TrustZone + TEE techniques put the access control at the peripheral or memory and separate its management form system design and software not focused on security.

TrustZone

This isolation barrier separates assets, giving two execution environments which prevail throughout the general assets of the SoC:

  • A “Secure World” for running Trusted Code (originally named after the state of the security bit on the Arm bus)
  • A “Normal” World for running general code.
    • The Normal World hosts the Rich OS Execution Environment (REE).
    • From the TEE point of view, the REE and the Rich OS do not have to be “Rich” in functionality, they just have to be outside the isolation boundary.
    • With the introduction of Hypervisors inside this class of device, the Normal World can potentially host many of these Rich OS.

Generally, a TEE doesn’t distinguish between different REE or Rich OS in a device except for message routing. From the TEE’s point of view, Rich OS are all untrusted by the TEE, and so any distinction would be based on untrusted data. For this reason, you may find all the Rich OS lumped together under one REE.

Trustzone in Software Architecture
Pros
  • In a chip with 20 or 30 independent bus masters, many of which might be running their own OS with their own kernel, placing the isolation decision at the peripheral prevents the “oh I forgot the DMA or Video Processor is not covered by MMU isolation”.
  • General purpose OSes do not need their designs changed for the overall system security to improve.
  • More efficient in hardware resources and overall design effort than implementing a dedicated security sub-system.
  • Encourages separation of applications into security-critical aspects from general purpose aspects: reducing the attack surface.
  • Can use the full power of the main cores (Typically GHz processor speeds).
Cons
  • Takes thought to use: you can’t just move your whole app into the TEE, you need to separate the security bits from the rest (that’s just good security practice anyway!).
  • Another programming environment to deal with: generally developed in C, though this is because of common use and there is no technical restriction.

For more detail on how a TrustZone Technology-based system is designed, and how it produces isolation in the core as well as for the memory and peripherals, see the excellent Arm overview document, “Building a Secure System using TrustZone Technology”

Discrete System Isolation

And finally, we can have a totally separate component with its own memory, processor, power management and peripherals.

Consider a UICC / SIM card in a mobile phone:

Discrete System Isolation

Pros

  • Lovely isolation qualities
  • Encourages separation of applications into security-critical aspects from general purpose aspects: reducing the attack surface

Cons

  • In the UICC, can be painful to use
    • Typically, limited RAM/FLASH
    • Another programming environment to deal with
      • Generally developed in JavaCard.
    • Slow interface
      • Originally 9600 bps
      • The high speed 12 Mbps USB standard isn’t commonly implemented through lack of use cases.
    • And slow
      • Processors running at low Mhz speeds.
        • Generally, too slow to do asymmetric cryptography.
    • Takes thought to use
      • You typically can’t just move your whole app into the SE, you need to separate the security bits from the rest (that’s just good security practice anyway!).
    • And expensive to provide extra discrete systems like this
      • Not wallet breaking expensive but when you make a million devices even a cent extra cost is painful.

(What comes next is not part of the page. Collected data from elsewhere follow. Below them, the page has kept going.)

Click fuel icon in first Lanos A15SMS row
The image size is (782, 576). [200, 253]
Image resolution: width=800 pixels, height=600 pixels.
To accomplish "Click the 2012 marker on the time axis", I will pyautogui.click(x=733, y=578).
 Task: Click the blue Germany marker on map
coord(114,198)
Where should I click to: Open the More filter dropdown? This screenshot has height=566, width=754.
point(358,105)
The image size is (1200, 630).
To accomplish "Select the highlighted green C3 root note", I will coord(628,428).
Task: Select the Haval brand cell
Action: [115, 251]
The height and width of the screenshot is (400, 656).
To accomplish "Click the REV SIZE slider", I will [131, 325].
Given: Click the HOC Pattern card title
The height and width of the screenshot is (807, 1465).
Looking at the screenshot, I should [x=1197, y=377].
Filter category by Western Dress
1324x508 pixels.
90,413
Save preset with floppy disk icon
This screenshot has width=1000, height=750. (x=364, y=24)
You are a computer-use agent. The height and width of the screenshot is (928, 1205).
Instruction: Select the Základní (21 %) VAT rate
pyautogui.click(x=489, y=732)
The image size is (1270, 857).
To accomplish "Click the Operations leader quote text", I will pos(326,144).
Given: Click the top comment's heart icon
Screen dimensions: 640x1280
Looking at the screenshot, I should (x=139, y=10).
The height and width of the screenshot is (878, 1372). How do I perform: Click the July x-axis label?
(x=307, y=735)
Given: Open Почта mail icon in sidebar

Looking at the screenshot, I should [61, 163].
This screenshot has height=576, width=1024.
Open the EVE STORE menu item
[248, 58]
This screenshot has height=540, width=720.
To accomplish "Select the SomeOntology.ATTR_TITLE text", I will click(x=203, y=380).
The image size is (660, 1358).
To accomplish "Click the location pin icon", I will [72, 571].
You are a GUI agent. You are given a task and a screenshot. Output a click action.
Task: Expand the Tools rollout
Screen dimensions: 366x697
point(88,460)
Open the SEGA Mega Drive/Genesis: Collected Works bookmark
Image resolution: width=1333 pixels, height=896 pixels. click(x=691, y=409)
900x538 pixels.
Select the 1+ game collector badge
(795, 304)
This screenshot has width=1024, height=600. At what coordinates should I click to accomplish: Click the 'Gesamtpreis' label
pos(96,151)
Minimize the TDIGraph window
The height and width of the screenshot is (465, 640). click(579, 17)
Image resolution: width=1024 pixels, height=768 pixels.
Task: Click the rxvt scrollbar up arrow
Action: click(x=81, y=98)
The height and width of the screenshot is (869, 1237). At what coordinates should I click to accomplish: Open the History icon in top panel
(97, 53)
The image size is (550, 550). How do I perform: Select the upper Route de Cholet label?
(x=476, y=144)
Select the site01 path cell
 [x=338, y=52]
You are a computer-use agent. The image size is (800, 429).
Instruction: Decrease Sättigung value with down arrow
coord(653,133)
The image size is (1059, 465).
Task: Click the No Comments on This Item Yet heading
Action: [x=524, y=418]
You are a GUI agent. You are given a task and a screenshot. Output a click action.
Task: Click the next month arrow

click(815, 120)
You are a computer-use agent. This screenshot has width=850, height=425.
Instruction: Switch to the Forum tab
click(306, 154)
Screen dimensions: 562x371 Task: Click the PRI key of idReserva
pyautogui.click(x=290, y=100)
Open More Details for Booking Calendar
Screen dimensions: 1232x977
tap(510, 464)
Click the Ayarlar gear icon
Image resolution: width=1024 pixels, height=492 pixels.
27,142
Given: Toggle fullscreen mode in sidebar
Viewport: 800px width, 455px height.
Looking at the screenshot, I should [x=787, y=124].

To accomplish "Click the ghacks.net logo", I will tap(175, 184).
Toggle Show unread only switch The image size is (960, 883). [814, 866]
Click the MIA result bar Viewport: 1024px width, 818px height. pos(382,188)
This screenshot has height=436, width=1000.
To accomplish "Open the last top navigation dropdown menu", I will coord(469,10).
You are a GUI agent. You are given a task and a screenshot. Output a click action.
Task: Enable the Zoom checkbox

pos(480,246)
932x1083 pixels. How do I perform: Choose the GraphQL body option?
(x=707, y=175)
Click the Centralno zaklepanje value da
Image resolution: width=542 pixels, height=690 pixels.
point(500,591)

The UICC/SIM/SE is not the only example of this sort of platform but it is the most common when associated with mobile devices. Other alternatives go as far as Hardware Security Modules (HSM) which have far superior performance, retain (or improve on) the security isolation properties of a UICC, but at increased financial and practicality costs.

Conclusion

Arm® TrustZone® technology provides a cost-effective methodology to isolate security critical components in a system while not complicating life for the developers of all those other components that make the modern system on a chip (SoC) such a capable component.

… and it’s a great place to build a Trusted Execution Environment (TEE).